Internet regulation offers useless solution to safe surfing

Ryan Mulvey / The USD Vista

John has just arrived home from a long day’s labor. He sits at his computer and boots it up. Clicking his Internet browser icon, he hopes to catch the latest news and check out that one YouTube video going around town. Then, after clicking an innocent enough link, his browser freezes and the web page is blocked from opening. In vain, he checks his settings. It appears that everything seems alright. He then remembers that the federal government has instituted a mandatory national web-filter and firewall.

To many Americans, the preceding scenario, the concept of the government blocking access to web-content with a mandatory filter would seem ludicrous. Surely, such an action would be unconstitutional and an infringement of one’s freedom of speech and expression. However, our English speaking cousins in Australia has decided to turn away from the road of liberty and set a new path towards brazen government intrusion.

Prime Minister Kevin Rudd’s Labour government and the Australian Communications and Media Authority are set to implement a new program which would block web-access as part of a “Plan for Cyber-Safety” campaign to fight smut and other “unwanted content.” Initially, the program will be instituted on a trial basis until it is finally expanded to include all internet users. The current blacklist includes around 1,300 URLs. The program, originally proposed to parliament by Family First, a socially conservative political party, is primarily aimed at restricting access to illegal pornographic sites. However, the filter is capable of blocking over 10,000 sites, and proposals abound to expand restricted access to any “objectionable” material unsuitable for minors. Civil liberties organizations are up-in-arms in response to this action.

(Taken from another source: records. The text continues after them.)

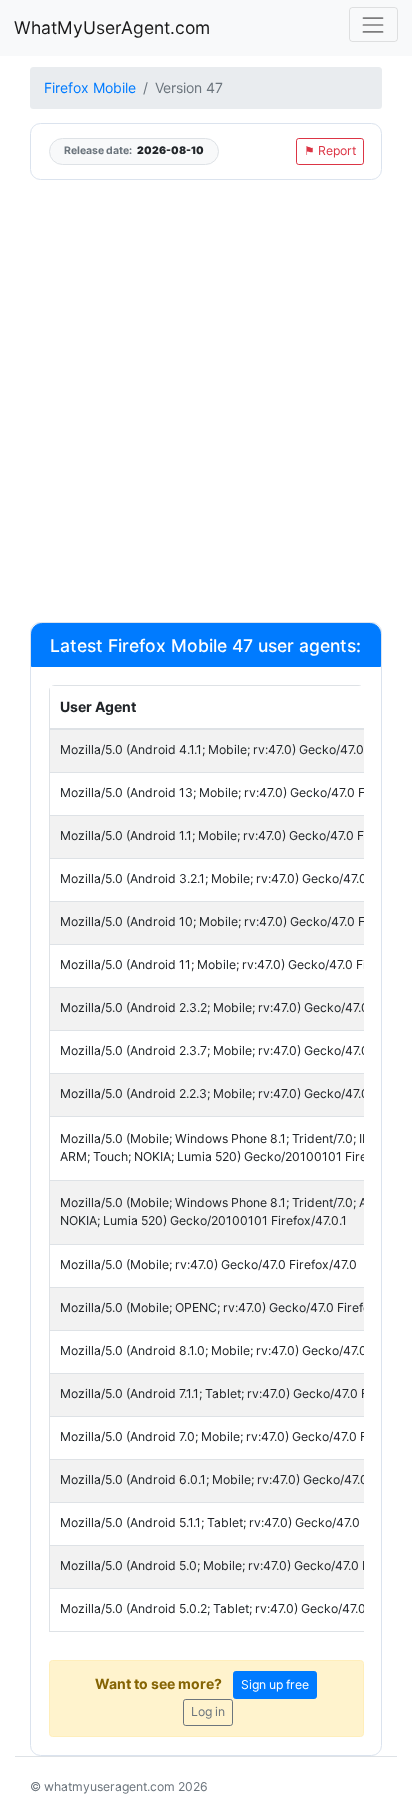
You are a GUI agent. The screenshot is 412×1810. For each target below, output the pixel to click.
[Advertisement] (206, 400)
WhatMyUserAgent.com (112, 27)
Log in (208, 1711)
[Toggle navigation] (373, 24)
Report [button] (330, 150)
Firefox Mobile (90, 87)
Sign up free (275, 1684)
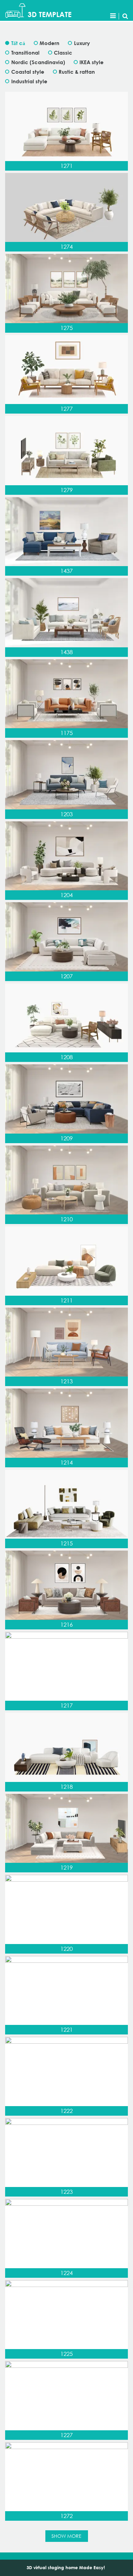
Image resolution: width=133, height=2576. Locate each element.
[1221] (66, 1990)
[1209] (66, 1099)
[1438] (66, 612)
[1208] (66, 1018)
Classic (63, 52)
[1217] (66, 1666)
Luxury (82, 43)
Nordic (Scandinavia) (38, 62)
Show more (66, 2536)
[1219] (66, 1828)
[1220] (66, 1909)
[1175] (66, 694)
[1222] (66, 2071)
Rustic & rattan (77, 72)
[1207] (66, 937)
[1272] (66, 2477)
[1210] (66, 1180)
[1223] (66, 2152)
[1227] (66, 2395)
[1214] (66, 1423)
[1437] (66, 531)
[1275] (66, 288)
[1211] (66, 1261)
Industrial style (29, 81)
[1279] (66, 450)
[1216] (66, 1585)
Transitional (25, 52)
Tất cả (18, 43)
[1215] (66, 1504)
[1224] (66, 2233)
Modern (49, 43)
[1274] (66, 207)
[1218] (66, 1747)
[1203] (66, 774)
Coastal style (27, 72)
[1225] (66, 2314)
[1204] (66, 856)
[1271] (66, 126)
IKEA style (91, 62)
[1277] (66, 369)
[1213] (66, 1342)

Have Australians lost their minds? The answer is yes, to an extent, they have. The introduction of the proposed mandatory national web-filter is unwise for three reasons. First, there is a philosophical objection to the idea of government invading in the lives of private citizens by blocking Internet access, which is a part of the public domain. In the U.S. we have the freedom to express ourselves to a certain point and to associate with people, places or things we so choose. A national firewall would be abhorrent to these foundational principles of our society, principles which the Australians share in common with us.

Secondly, the government does not exist to act as a nanny to its people. Quite the opposite; the rationalization of democratic and representative government is to ensure the liberties of its citizens. I strongly agree with the premises of the Australian administration. Pornography, especially exploitation of children, is immoral and ought to be illegal. But politicians must find an effective and constitutionally amicable method to preserve the moral order and prevent societal degradation.

It certainly is appropriate for government to discuss morality, but is not the responsibility of a national government to institute a blanket restriction of access to any “potentially” objectionable material. The state should rely on local communities, as well as families, to prevent such access. The decision to engage in immoral activity is of a private matter unless it involves the public sphere. Whereas restricting access to the Internet is perfectly acceptable in public libraries, schools, prisons and even on a university campus, it is inappropriate in a private household.

Finally, the idea of restricting access to objectionable material does not present any real solution to the problem of its production and dissemination. For example, in our war on drugs, we certainly go after those who use, but unless we focus our attention on the drug-lords and smugglers, there will be little change in the long-term. If Rudd and the Australian government want to stop the production of illegal pornography and other objectionable materials, they should go after those who produce and distribute such material and avoid implementation of an invasion of privacy that could lead Australia on a slippery-slop to dystopia as described in George Orwell’s “1984.”